I fixed this for the inflate and compress intrinsics.
> GraphKit::inflate_string() should have SCMemProjNode as compress_string() does to prevent loads move up.
> StrInflatedCopyNode is not memory node.
Okay, why are above changes not sufficient to prevent the load from moving up? Also, the comment for SCMemProjNode says:
// This class defines a projection of the memory state of a store conditional node.
// These nodes return a value, but also update memory.
But inflate does not return any value.
Here is the new webrev, including the SCMemProjNode and adapting escape analysis and macro expansion accordingly:
In library_call.cpp, I now use TypeAryPtr::get_array_body_type(dst_elem) to get the correct TypeAryPtr for the destination (we support both BYTES and CHARS). For a char destination, it returns:
which is equal to the type of the char load.

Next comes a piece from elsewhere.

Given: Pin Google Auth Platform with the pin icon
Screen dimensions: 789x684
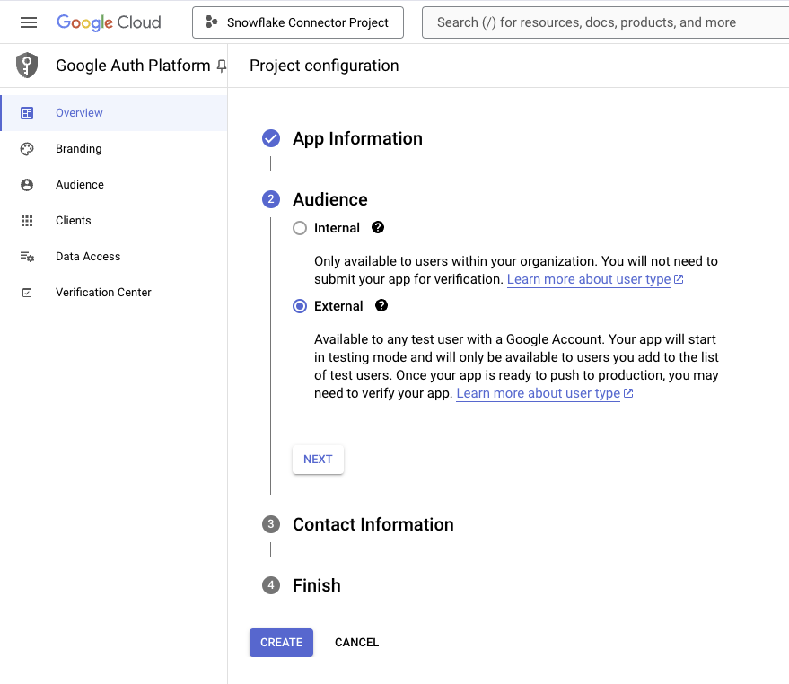Looking at the screenshot, I should 222,66.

I also tried to derive the type from the array by using dst_type->isa_aryptr(). However, this returns a more specific type:
Using this results in C2 assuming that the subsequent char load is independent and again moving it to before the intrinsic. I don't understand why that is. Shouldn't the second type be a "subtype" of the first type?
> On 1/6/16 5:34 AM, Andrew Haley wrote:
>> On 01/06/2016 01:06 PM, Tobias Hartmann wrote:
>>> The problem here is that C2 reorders memory instructions and moves
>>> an array load before an array store. The MemBarCPUOrder is now used
>>> (compiler internally) to prevent this. We do the same for normal
>>> array copys in PhaseMacroExpand::expand_arraycopy_node(). No actual
>>> code is emitted. See also the comment in memnode.hpp:
>>> // Ordering within the same CPU. Used to order unsafe memory references
>>> // inside the compiler when we lack alias info. Not needed "outside" the
>>> // compiler because the CPU does all the ordering for us.
>>> "CPU does all the ordering for us" means that even with a relaxed
>>> memory ordering, loads are never moved before dependent stores.
>>> Or did I misunderstand your question?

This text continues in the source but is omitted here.